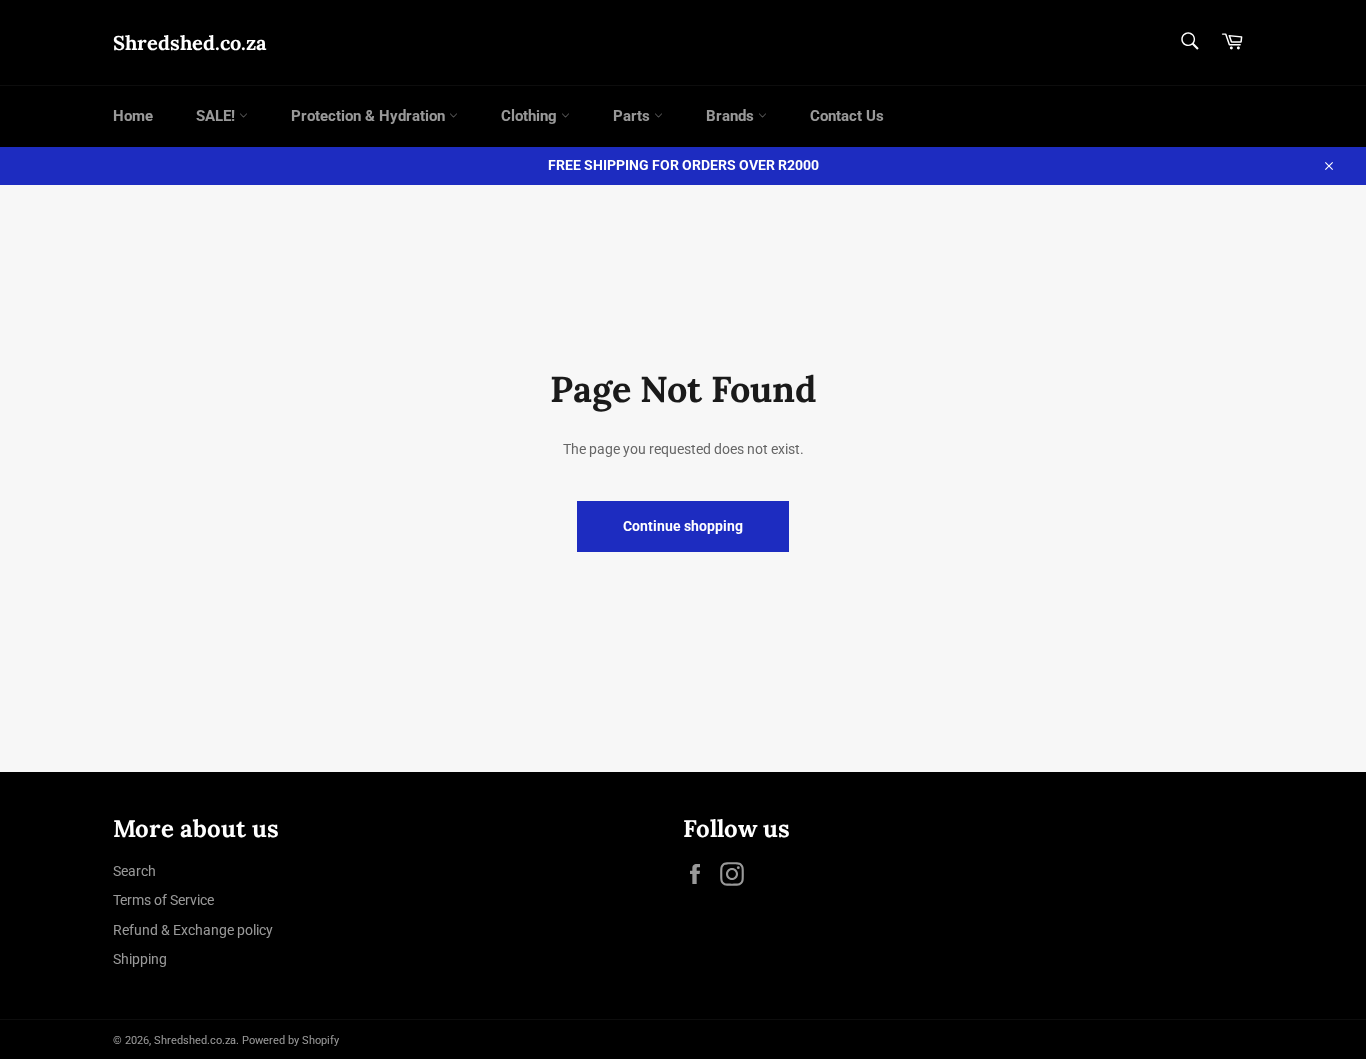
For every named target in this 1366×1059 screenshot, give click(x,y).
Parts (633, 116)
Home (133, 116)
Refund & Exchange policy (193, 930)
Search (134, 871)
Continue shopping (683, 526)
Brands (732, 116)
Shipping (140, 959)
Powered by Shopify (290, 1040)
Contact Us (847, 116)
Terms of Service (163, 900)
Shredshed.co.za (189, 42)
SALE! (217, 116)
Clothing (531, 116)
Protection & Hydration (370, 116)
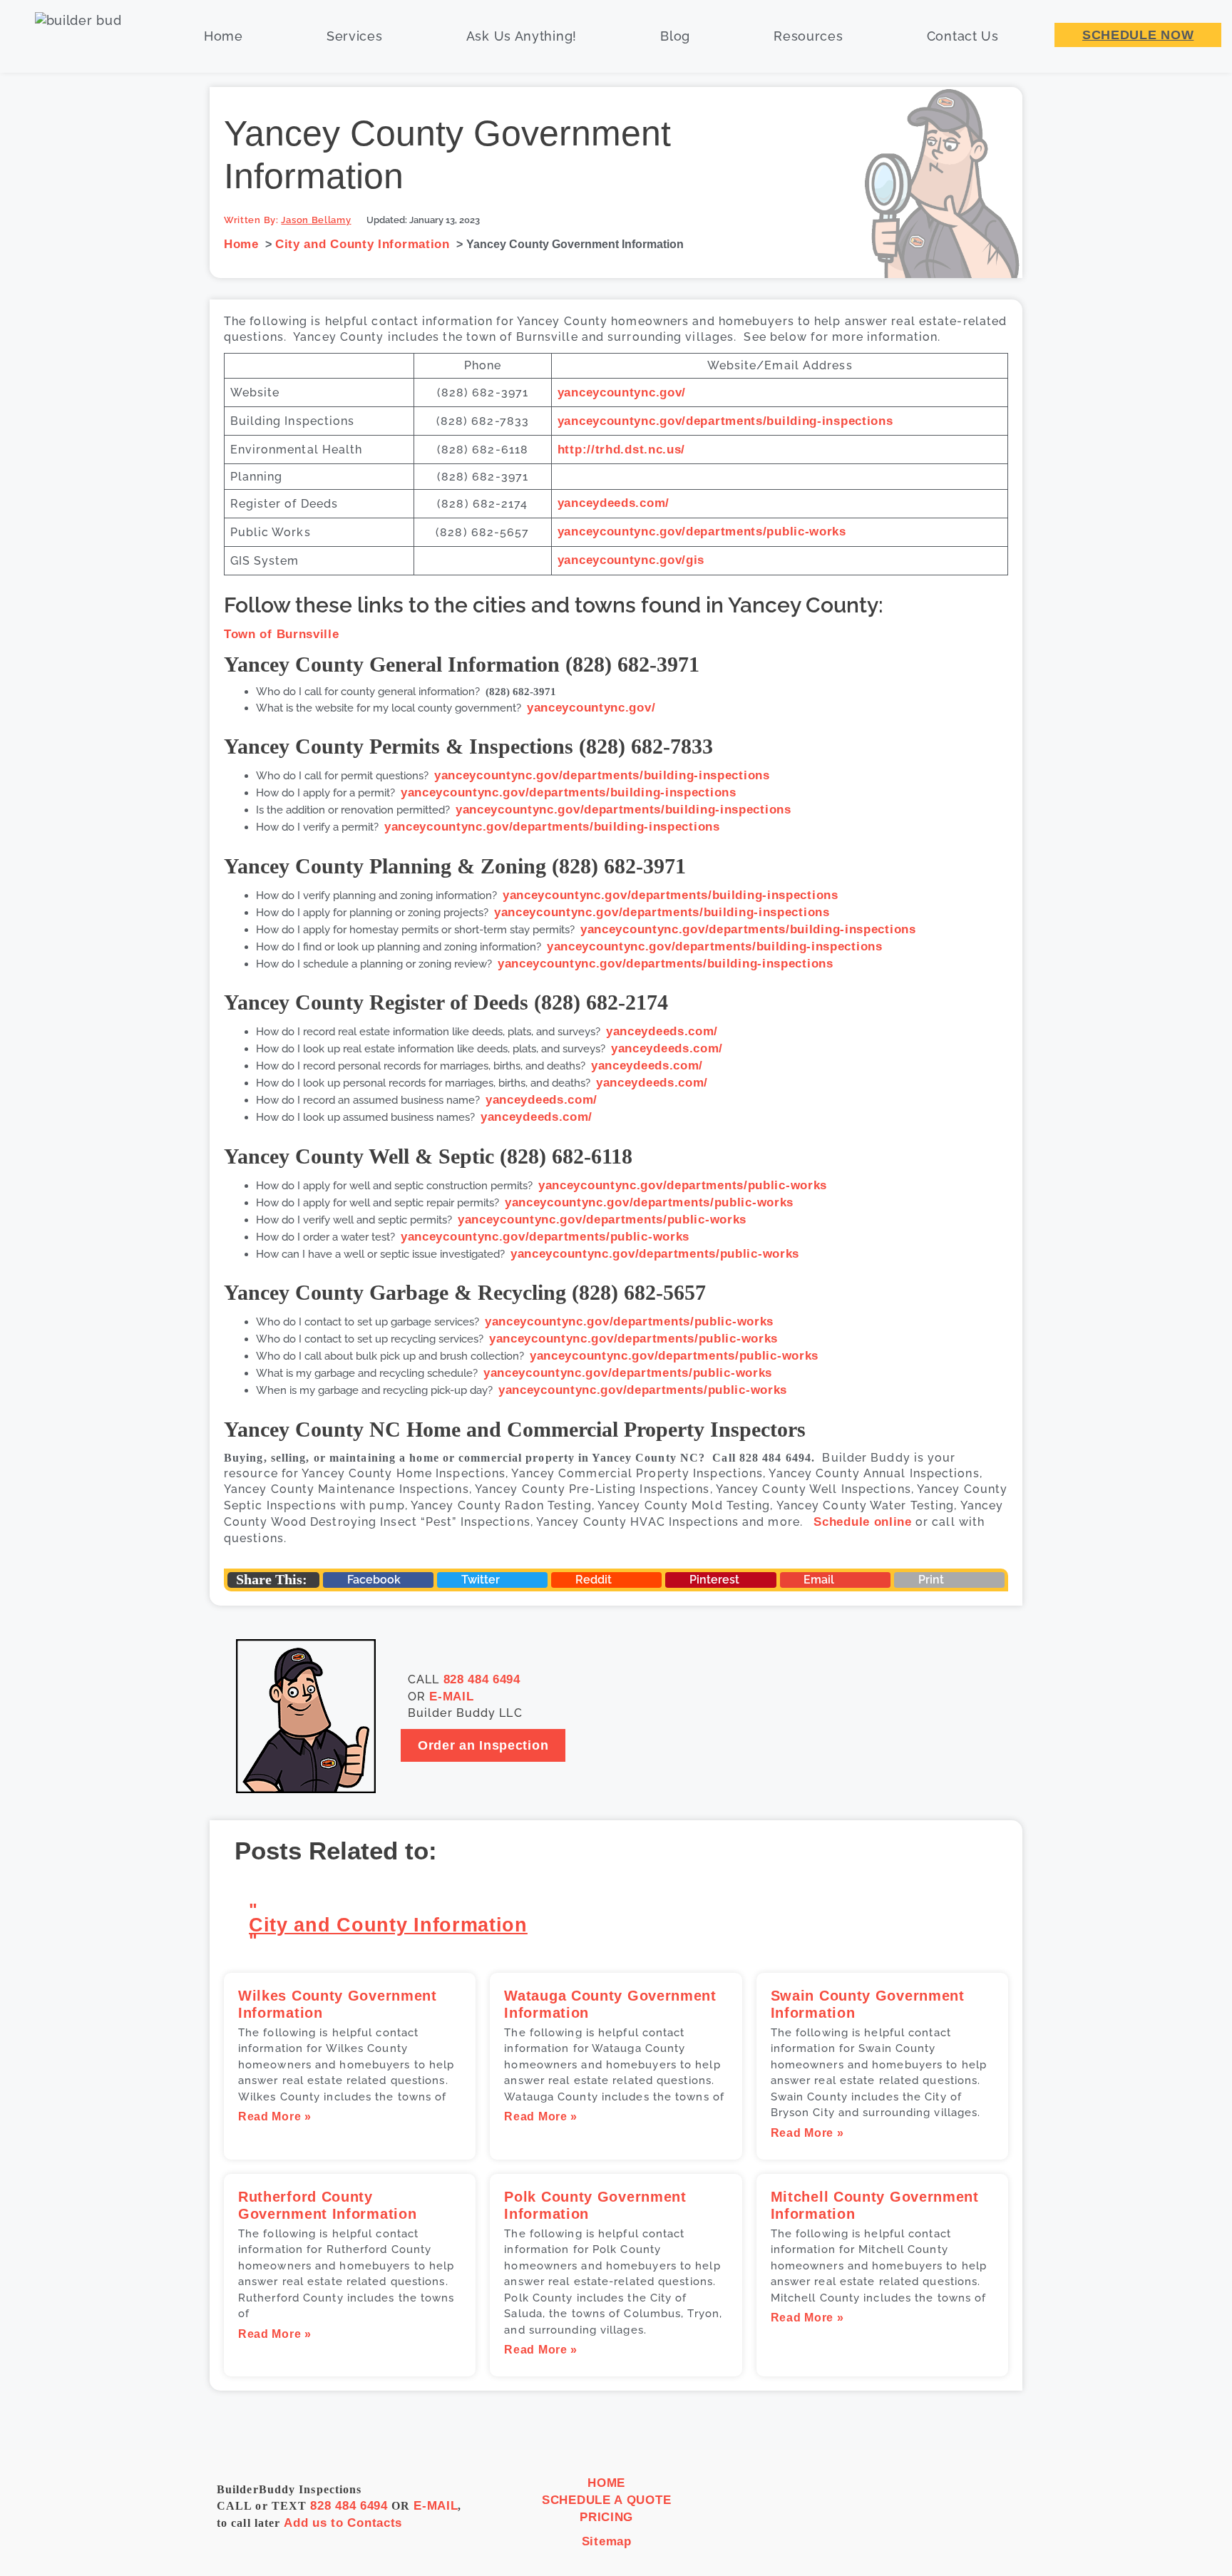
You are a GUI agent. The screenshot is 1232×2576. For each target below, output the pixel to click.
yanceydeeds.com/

+ + + +

### [Work instruction]
State, as a number only, how many lines in the entries include "click".

### [Result]
2